The Other Inconvenient truth

Environmentalist Jonathan Foley presented his theory of “The Other Inconvenient Truth” during a Ted Talk during October of 2010.  His theory refers to the intersection of food, land use, and the environment.  When we take a look at our planet at night, human presence can be seen by the immense amounts of light being emitted, mostly from urbanized areas.  In comparison, 60 times the amount of land is used for agricultural purposes.  The question is whether or not this land, which much of is being used to create food, is being used responsibly or if it will have a lasting negative impact on the environment.

The demand for food has led agriculture to become one of the largest forces behind global climate change and loss of biodiversity.  For example, we can look at lettuce which is being grown in the desert of Arizona.  This irresponsible practice needs to draw water from somewhere and will use exponentially more than if the lettuce was grown in a more appropriate climate.  The Colorado river has suffered as a result.  Being the main water source in that region, it has been drained to the point where it no longer flows into the ocean.  It is amazing to think that this agriculture has consumed an entire river for irrigation.  Another example of this on a larger scale is the Aral Sea in the former Soviet Union.  It was completely drained over a 40 year period solely to irrigate desert land in Kazakhstan to grow cotton.  As a result, 19 of the 20 unique fish species found in this sea are now extinct.  As a planet we already use almost 50% of the world’s fresh water that is sustainable, with agriculture accounting for 70% of that figure.

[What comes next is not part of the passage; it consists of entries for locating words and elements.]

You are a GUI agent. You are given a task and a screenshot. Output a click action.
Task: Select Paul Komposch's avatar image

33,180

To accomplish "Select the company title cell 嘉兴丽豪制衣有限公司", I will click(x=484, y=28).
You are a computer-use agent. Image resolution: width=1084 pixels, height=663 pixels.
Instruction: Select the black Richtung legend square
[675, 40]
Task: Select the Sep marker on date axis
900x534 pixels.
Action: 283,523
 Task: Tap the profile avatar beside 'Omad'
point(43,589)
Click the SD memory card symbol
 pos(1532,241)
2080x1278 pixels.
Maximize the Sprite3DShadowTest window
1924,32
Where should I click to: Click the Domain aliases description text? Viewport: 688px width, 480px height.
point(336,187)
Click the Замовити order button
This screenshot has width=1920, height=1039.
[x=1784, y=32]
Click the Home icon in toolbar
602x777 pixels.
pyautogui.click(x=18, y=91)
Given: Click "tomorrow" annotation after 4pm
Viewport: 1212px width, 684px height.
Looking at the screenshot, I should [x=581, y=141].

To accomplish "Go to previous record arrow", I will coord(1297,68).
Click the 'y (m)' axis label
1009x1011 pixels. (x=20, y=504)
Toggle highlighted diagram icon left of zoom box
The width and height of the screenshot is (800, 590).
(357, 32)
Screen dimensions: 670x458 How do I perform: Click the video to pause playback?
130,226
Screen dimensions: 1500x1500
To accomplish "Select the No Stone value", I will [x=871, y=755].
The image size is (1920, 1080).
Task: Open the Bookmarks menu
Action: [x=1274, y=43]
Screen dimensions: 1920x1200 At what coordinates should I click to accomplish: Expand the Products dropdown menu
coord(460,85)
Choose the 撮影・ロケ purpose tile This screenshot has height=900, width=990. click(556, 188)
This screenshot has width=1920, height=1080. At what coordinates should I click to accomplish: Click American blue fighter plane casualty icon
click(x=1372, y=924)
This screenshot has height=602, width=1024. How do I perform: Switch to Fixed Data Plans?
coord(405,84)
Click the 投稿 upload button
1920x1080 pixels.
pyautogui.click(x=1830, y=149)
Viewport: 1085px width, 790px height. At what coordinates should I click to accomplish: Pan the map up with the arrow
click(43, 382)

Agriculture accounts for 30% of all greenhouse gas emissions globally, which is larger than any other single contributor.  This includes energy and manufacturing. With growing pressure being put on the oil industry as a source of energy, bio fuels may become more prevalent.  As the population grows so will the food demand.  We are not going to see a decrease in the effects of agriculture on our land use or environmental impact any time soon as a result.  There are solutions to this problem, one of them being to increase the efficiency of the agricultural land already being used.  This would produce higher yields of crops, use less energy, and protect biodiversity of sensitive ecosystems.  The agriculture industry, environmental protection, and land allocation must work together to solve this problem before it is too late.